What is Really at Stake When We Lack Boundaries

Uncategorized May 05, 2020

Ready for the secret to a long, healthy and joyous teaching career?  

 

My 13 year teaching career felt like it came to an abrupt end after I endured a crippling burnout which left me angry, avoidant and anxious. After time, space, nurturing and healing from the inside out I was brave enough to look back to see if there were any early warning signs. Was it really just one school and one role that left me on my knees or was there something deeper I had overlooked? 

 

For a significant portion of my teaching life I was lucky enough to work in one of those schools you only dream of. Where the students want to learn, the parents strive to support and the administration holds deep trust and respect for the teachers. Inside this protective buffer I could explore and make mistakes and grow knowing I was safe - safe from parental critique, my job was secure and I was safe to explore new and innovative techniques.
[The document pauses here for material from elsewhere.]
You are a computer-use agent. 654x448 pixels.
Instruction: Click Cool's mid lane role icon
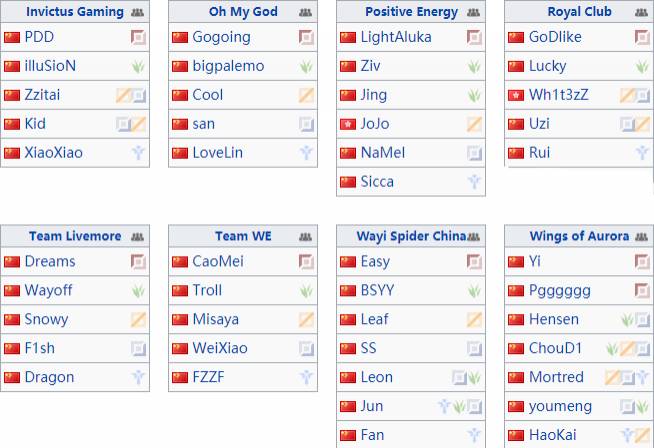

While I always knew it was a special place and I certainly didn’t take it for granted, when I left this teaching utopia, the reality of many many schools and systems was a shock to my system. 

 

Outside of this bubble, I found myself face to face with the truth of teaching situations for many. I was met with critical parents who had no problem challenging me on twisted versions of children’s stories. I encountered students who made fake social media accounts for certain teachers for fun. I experienced administrators who gossiped and played favourites. I witnessed countless teachers who were defeated and had given up.  

 

It caused a lot of suffering for me. I felt ashamed for not being enough. I felt angry for how I was treated. I blamed everyone. A spiral of frustration led to overwhelm and despair. Without the buffer of supportive leadership, I lacked a protective layer. There wasn't a boundary that separated me from my professional life. My worth rested heavily in my performance at work and being liked. I didn’t have boundaries. I didn’t even know what they were.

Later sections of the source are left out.